• [Arbeitsauftrag 1]:
Welchen Berufen gingen laut dem Textauszug die Personen nach, die an diesem Abend zusammensaßen?
• [Arbeitsauftrag 2]:
Übertragen Sie den Satz „Kohle, so drückte er sich aus, ließe sich gewiß genug damit machen.“ aus dem Textauszug ins Englische.
• [Arbeitsauftrag 3]:
Erläutern Sie anhand des Textauszugs, womit der Kollege den Einwand zurückwies, der Staat werde sich den Strafvollzug als hoheitliche Aufgabe nicht nehmen lassen.

• [Textauszug]:
----
KNAST-AG
Hohe Renditen bei der Firma Schloß
& Riegel
Es war in Regensburg im Monat Mai. Im Verlaufe eines immer
alberner werdenden Feierabendgeschwätzes entstieg in dieser Lenzesnacht dem
Hirne eines Kollegen ein Gedanke, wie weiland Athene der Stirne des Zeus
entstiegen war.
EINE SCHNAPSIDEE…
Es saßen hier aber Psychologen und Sozialpädagogen zusammen,
welche allesamt in Diensten eines Vereins im Strafvollzug tätig waren und also
lautete der Gedanke des Kollegen folgendermaßen: man könnte doch, so gab er
zubedenken, in dieser Birnenblütenzeit neuerwachter Unternehmerträume in eine
absolute Wachstumsbranche einsteigen: in den Strafvollzug. Kohle, so drückte er
sich aus, ließe sich gewiß genug damit machen. Einwände, es ließe sich der
Staat diese ureigenste hoheitliche Aufgabe - hoheitlicher als die Müllabfuhr -
nun sicherlich nicht nehmen, wischte er mit kühner Geste beiseite: habe nicht
der Staat schon Teile seines Gewaltmonopols an private Unternehmer verkauft? Er
sage bloß:"Schwarze Sheriffs!" und könne dies nur wiederholen: "Schwarze
Sheriffs!".
Nachdem in gebührender Ausführlichkeit technische
Einzelheiten besprochen worden waren, ging man auseinander und in sachtem
Nachgekichere versank der kühne Einfall wieder im Strom des Vergessens.
----
• [Vorliegende Angaben]:
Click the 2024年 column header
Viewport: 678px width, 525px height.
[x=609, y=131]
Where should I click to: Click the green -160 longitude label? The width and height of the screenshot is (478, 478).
----
• [Musterlösung 1]:
Sie waren Psychologen und Sozialpädagogen im Dienst eines Vereins im Strafvollzug.

• [Musterlösung 2]:
Money, as he put it, could certainly be made from it.

• [Musterlösung 3]:
Er hielt dagegen, dass der Staat bereits Teile seines Gewaltmonopols an private Unternehmer verkauft habe. Als Beleg dafür rief er wiederholt „Schwarze Sheriffs!“.